A Irina Shayk è bastata una passerella, quella degli Actor Awards 2026 a Los Angeles, per cambiare la narrazione: la stessa top model che al Festival di Sanremo aveva lasciato pubblico e addetti ai lavori perplessi con una sequenza di look difficili da decifrare, torna sotto i riflettori in una versione impeccabile, cinematografica, potentemente glamour. E la memoria corre inevitabilmente a quel palco dell’Ariston, ai look firmati dall’amico Riccardo Tisci, a quella visione rimasta sospesa e mai davvero spiegata.
Irina Shayk agli Actor Awards 2026: il trionfo dell’Hollywood glamour
Sul red carpet californiano il tema era “Reimagining Hollywood Glamour From the ‘20s and ‘30s” e Irina Shayk lo ha interpretato con una precisione quasi didattica, ma senza perdere un grammo della sua carica sensuale. Il black dress scelto per la serata è una costruzione sartoriale che lavora sulla silhouette come farebbe un abito couture: bustier strapless con scollo a cuore estremizzato che scende fino al diaframma, vita strettissima, fianchi scolpiti e una linea a sirena che accompagna il corpo fino a trasformarsi in uno strascico fluido.
Il tessuto, compatto e opaco, ha una struttura che modella la figura creando quell’effetto hourglass che appartiene all’immaginario delle dive anni Trenta ma con una tensione contemporanea, quasi grafica. Il dettaglio che rende il look memorabile è lo spacco altissimo, che si apre fino all’anca e spezza la purezza della linea con una nota dichiaratamente sensuale. Non è un semplice elemento sexy: è un taglio netto che dialoga con la verticalità della figura e con la rigidità del bustier, creando movimento mentre Irina Shayk cammina sul red carpet.
Le pumps nere a punta affilata, essenziali, allungano ulteriormente la gamba e mantengono il monocromo. Poi i guanti opera, lunghi, morbidi, leggermente arricciati: un accessorio che porta immediatamente nel territorio del grande cinema classico e che, insieme allo scollo così profondo, costruisce un’immagine che cita Jessica Rabbit in versione dark, sofisticata, quasi scultorea.
Il capitolo Sanremo: i look con Riccardo Tisci che non hanno convinto
È impossibile non ripensare, a questo punto, alla parentesi Sanremo.
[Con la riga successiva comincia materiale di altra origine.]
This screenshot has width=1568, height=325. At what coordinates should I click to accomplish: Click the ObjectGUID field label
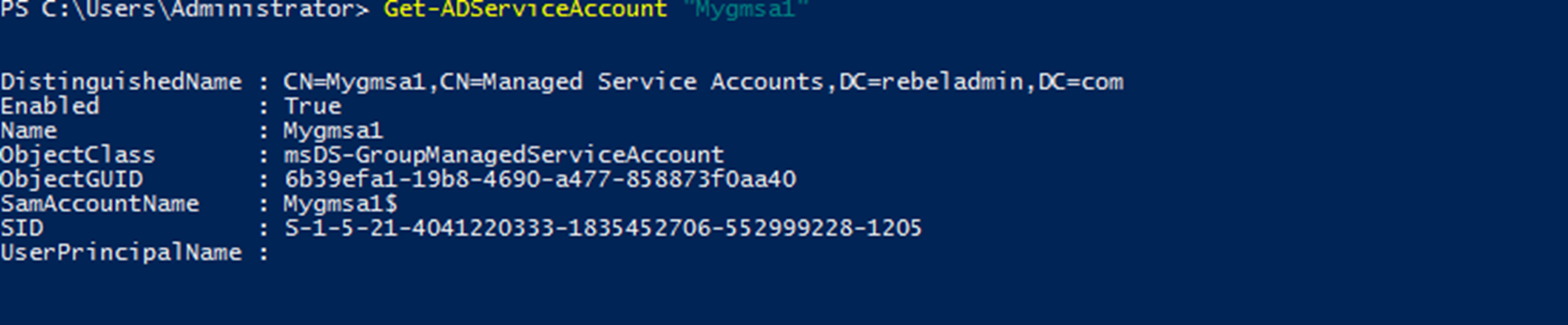(x=71, y=179)
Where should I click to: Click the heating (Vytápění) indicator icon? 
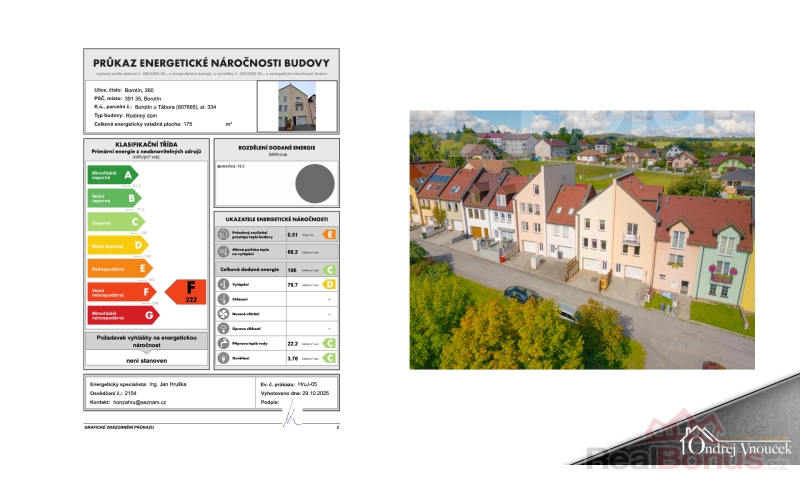[223, 285]
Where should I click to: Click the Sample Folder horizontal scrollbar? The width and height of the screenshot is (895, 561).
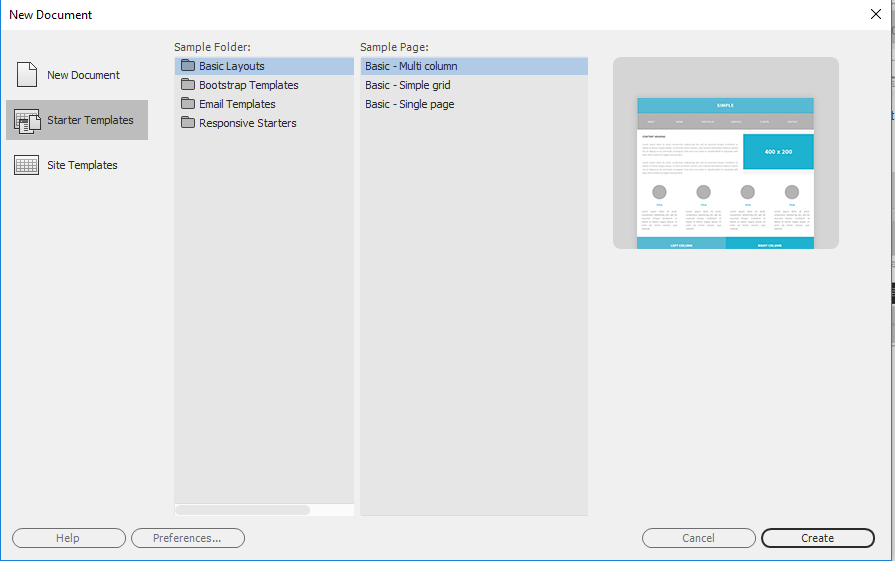(x=243, y=510)
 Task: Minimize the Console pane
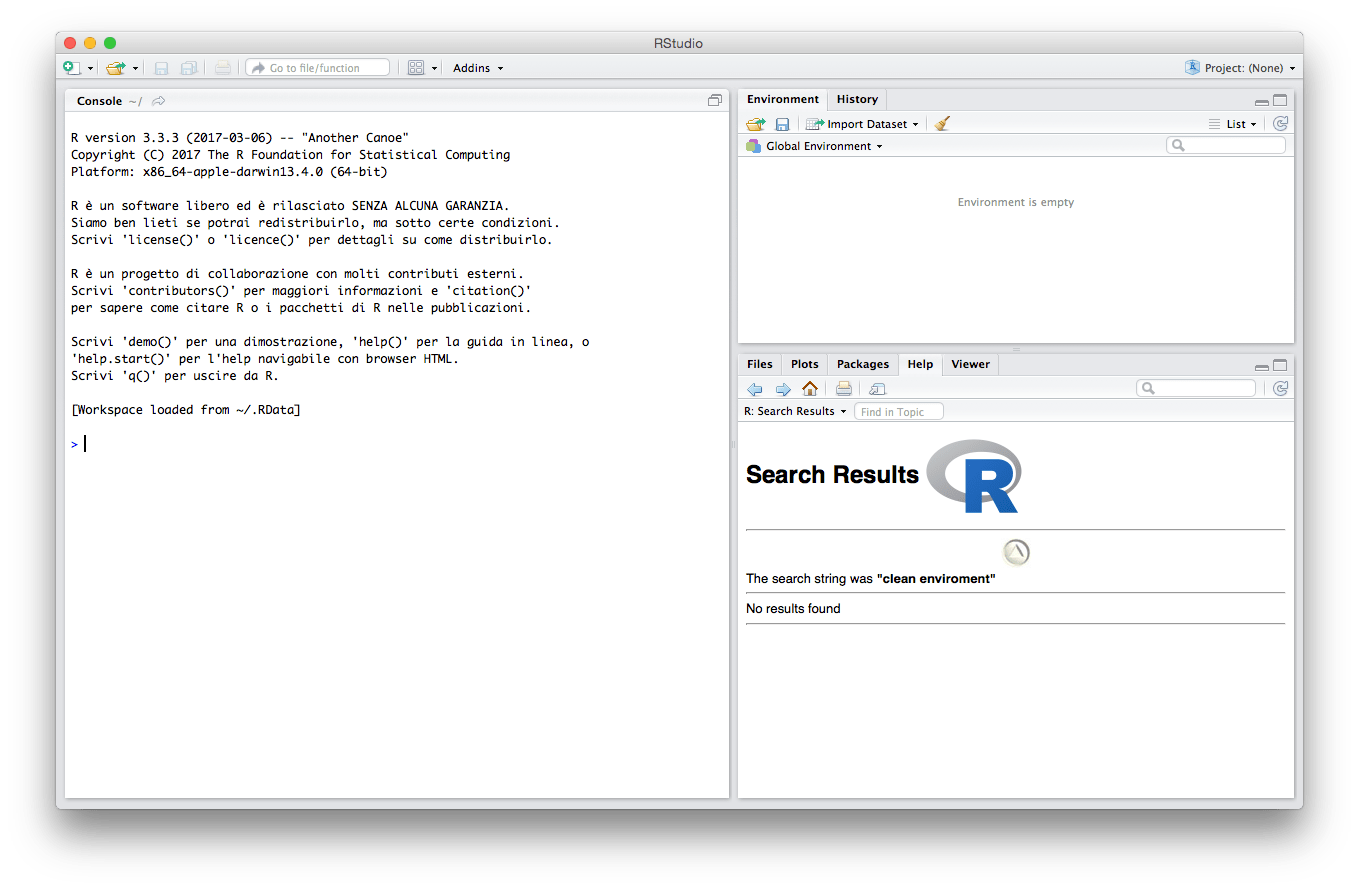tap(714, 100)

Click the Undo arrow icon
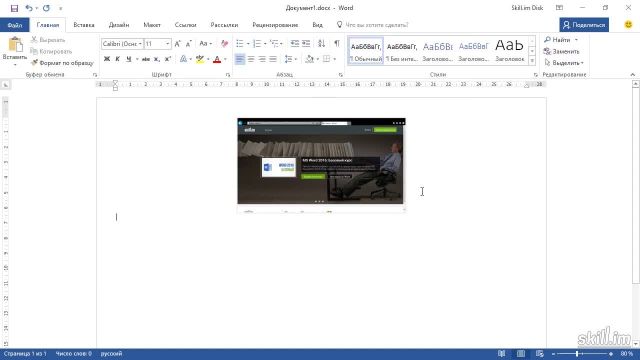point(29,8)
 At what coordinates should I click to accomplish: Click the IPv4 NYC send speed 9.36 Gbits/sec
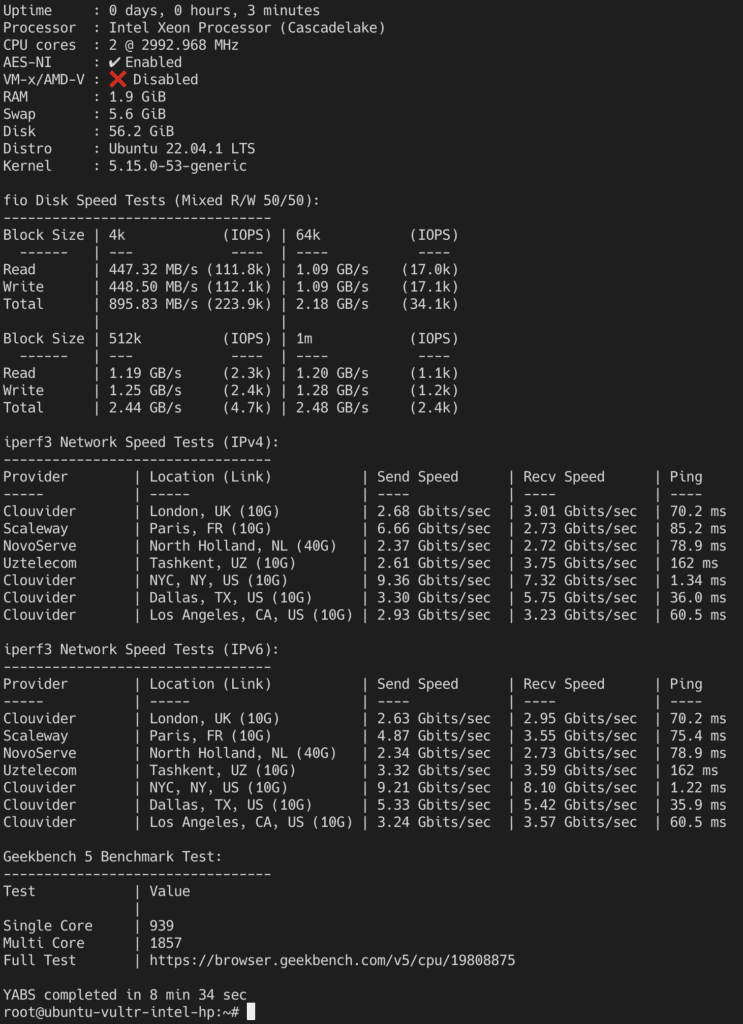click(433, 580)
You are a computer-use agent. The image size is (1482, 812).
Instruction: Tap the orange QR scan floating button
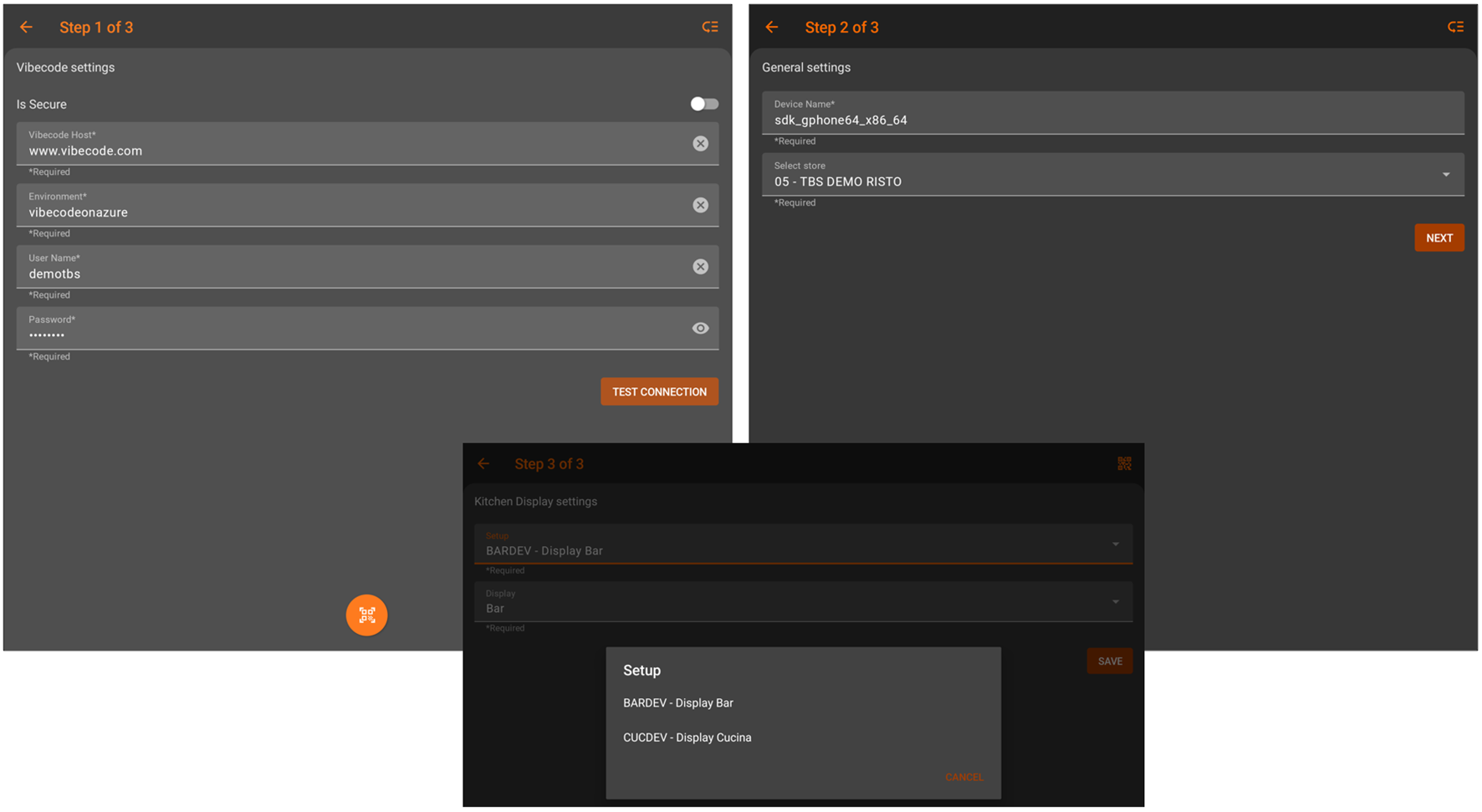point(366,615)
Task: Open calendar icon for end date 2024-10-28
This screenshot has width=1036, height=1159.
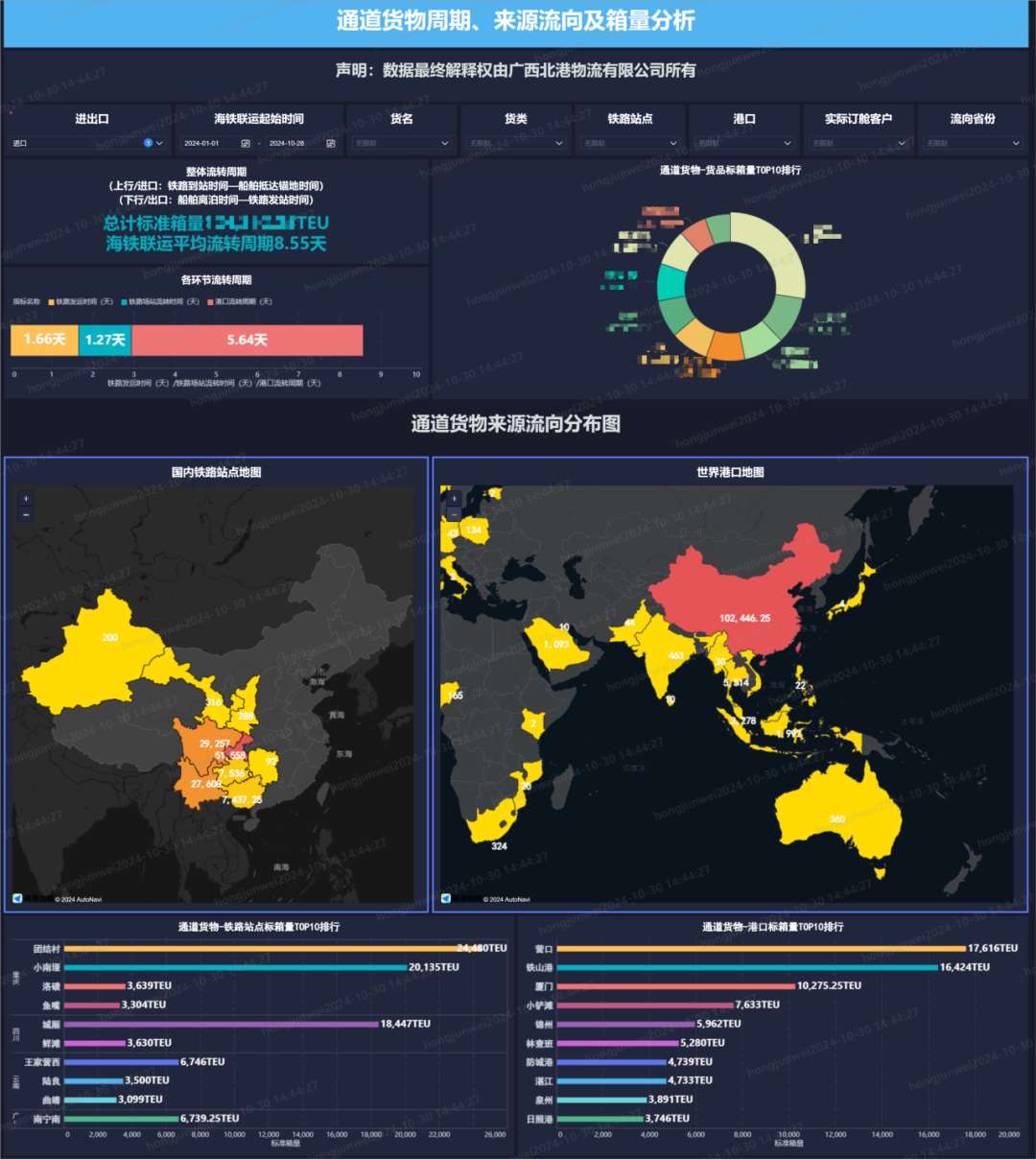Action: point(331,143)
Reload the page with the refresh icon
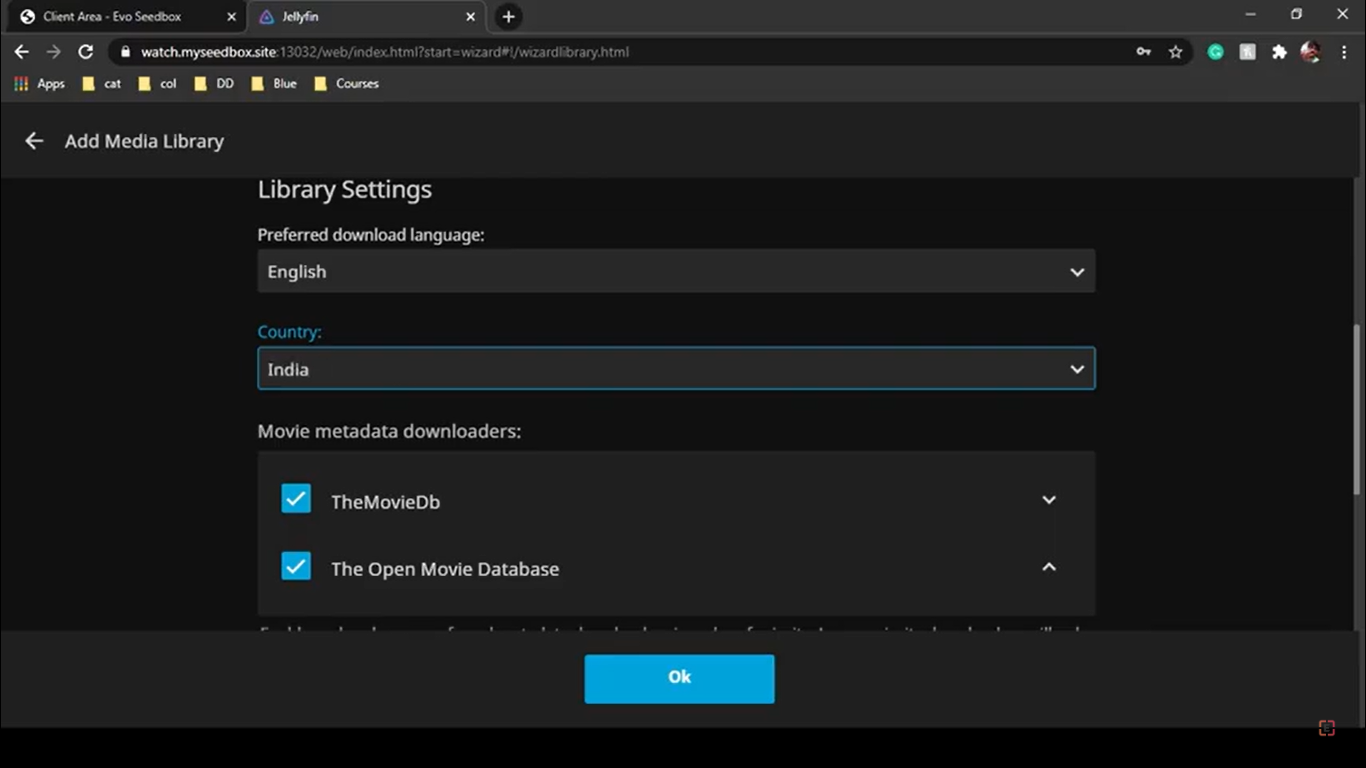The width and height of the screenshot is (1366, 768). click(85, 51)
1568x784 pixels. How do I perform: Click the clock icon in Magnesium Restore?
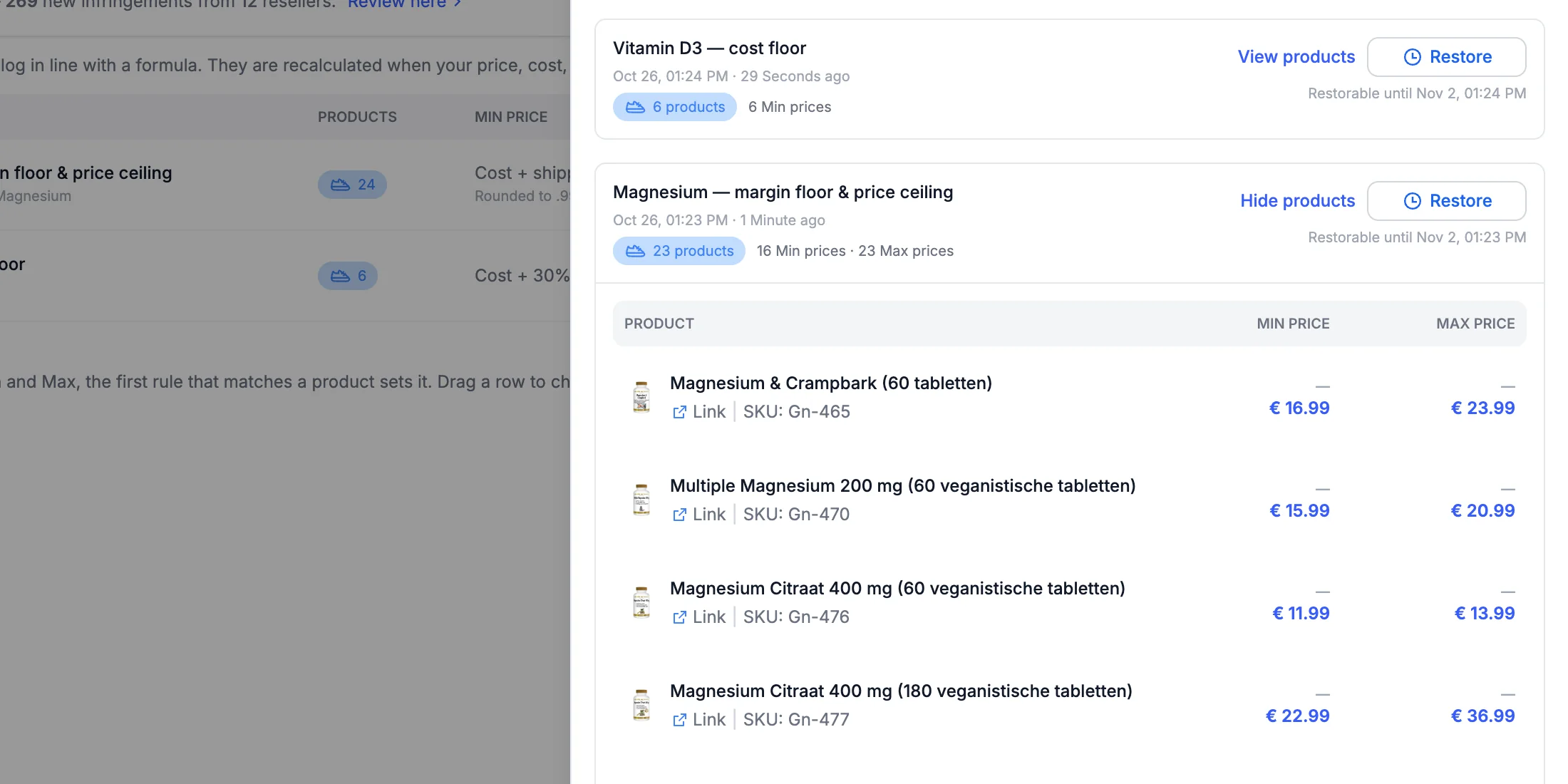pyautogui.click(x=1412, y=201)
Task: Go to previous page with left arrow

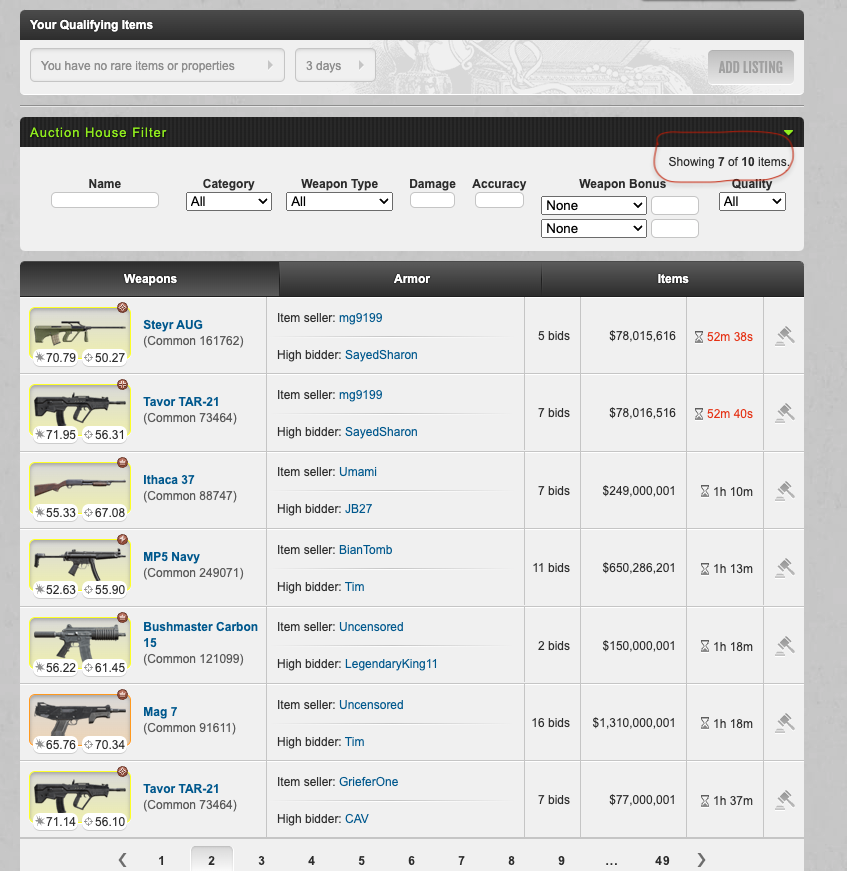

Irina era arrivata all’Ariston con un’operazione di moda costruita insieme a Riccardo Tisci, amico nella vita e complice creativo da anni. Un rapporto forte, autentico, che aveva fatto immaginare un racconto potente. E invece qualcosa non è arrivato.
Non è questione di gusti: è proprio la comunicazione visiva che si è inceppata. Gli abiti, tutti concettuali, stratificati, legati a un’idea precisa di stile, sono rimasti senza traduzione per il grande pubblico. E quando la visione non viene spiegata, sul palco più pop d’Italia, il rischio è quello di sembrare semplicemente fuori fuoco.
Nelle pagelle lo avevamo scritto senza troppi giri di parole: forse eravamo noi a non avere tutti gli elementi per capire, forse mancava un pezzo del racconto. Ma la moda vive di percezione immediata, soprattutto in un contesto televisivo come Sanremo. E quello che è arrivato è stato un senso di distanza.
A Los Angeles succede l’opposto. Qui Irina Shayk non chiede di essere interpretata, non costruisce un discorso intellettuale. Qui seduce, domina, entra in scena con un’immagine che appartiene all’immaginario collettivo del red carpet.
È la differenza tra un progetto pensato per la moda e un look pensato per lo spettacolo. E lei, che è una creatura di entrambi i mondi, lo sa perfettamente. La cosa affascinante è che non cambia lei: cambia il contesto, cambia il codice.